With their children ranging in age from 19 to 4, Jane and Louis hear comments from people who wish they would have had more children. Jane remarks, “I think that when the kids are little, they’re so needy and every day is crazy. Then suddenly you blink and those years have gone by like nothing.”
Jane believes one of the many benefits of a large family is the built-in life lessons. “You don’t necessarily need to reteach everything” says Jane. “Mainly, every child can’t always come first.”
She tells her kids, “I’d love to dedicate my devotion to you every day, but there are not enough hours in the day. And guess what, there’s a lot of you! You may not get all the attention you want, but that’s OK, because in the world you’re not going to get everyone’s attention. That’s just life. It’s a lesson in humility, a lesson in patience, a lesson in recognizing the needs of your siblings. We have one bathroom. Even something as simple as—it’s not your turn right now. Those simple things are life lessons.”
Having a child with special needs has taught the other children they can’t always come first. Jane reminds her family, “We’re going to have to do things a bit different, but that’s OK. It’s not what we planned. But it works out.” It’s also taught her children compassion.
While Louis attended Catholic school and Jane attended public schools, they had to decide where to enroll their kids. Knowing they wouldn’t be able to have as many children if they chose the Catholic school option, they enrolled their children in public schools, knowing they would need to be vigilant parents.
“Wherever we send our kids, I’d like to think our children are a positive influence on students that have no or little Faith background. We tell our kids there is no reason they can’t pray for their friends or mention God in school. It’s OK to give witness,” Jane remarks.
A large family and married life “isn’t all peaches and cream,” Louis jokes. “But when you put God first and trust in Him, everything falls into place.”
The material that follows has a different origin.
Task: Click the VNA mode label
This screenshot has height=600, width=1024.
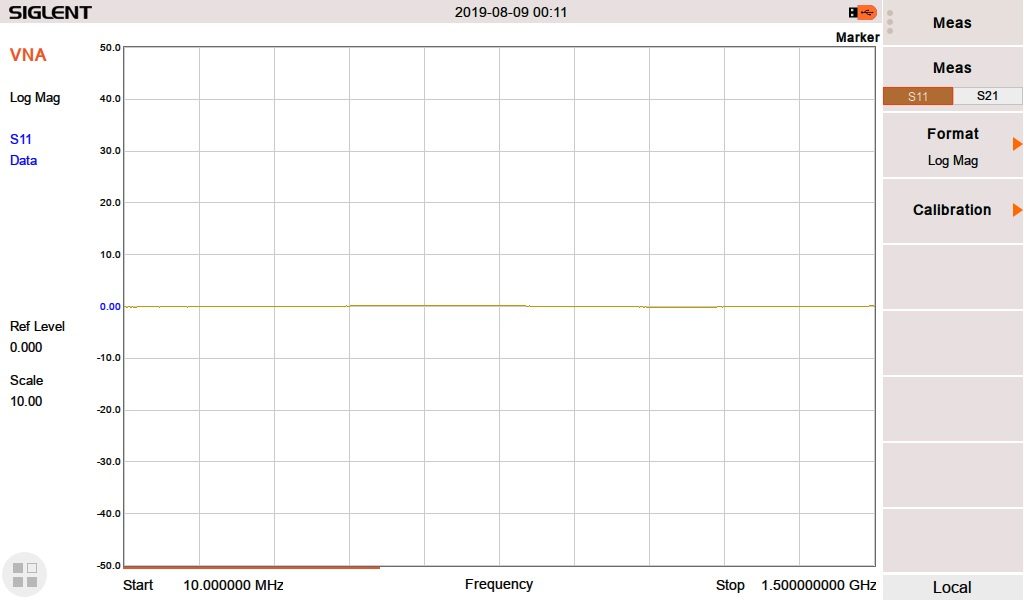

Praying is what keeps Jane going. “I remind myself marriage is a vocation. It’s not puppies and kitties nor cupids and arrows. God called us to this sacrament for a reason. Love is a decision. It’s not a warm and fuzzy feeling.”
She recalls the homily during their wedding about marriage being a sacrifice. “I realized early on that by sacrifice the priest didn’t mean letting your spouse decide where to eat dinner. Sacrifice meant: What am I willing to give up for God?”
Louis and Jane are hopeful they are witnesses to the world concerning the importance of traditional marriage and why it matters in our society. The gifts and sacrifices in their 22 years of marriage can only be understood and accepted by a husband and wife who are committed to their family, each other and to God.
Jane sums it up nicely, “At the end of the day, I’m a wife and I’m a mother. I’m beheld to God for those two things when I stand before Him.”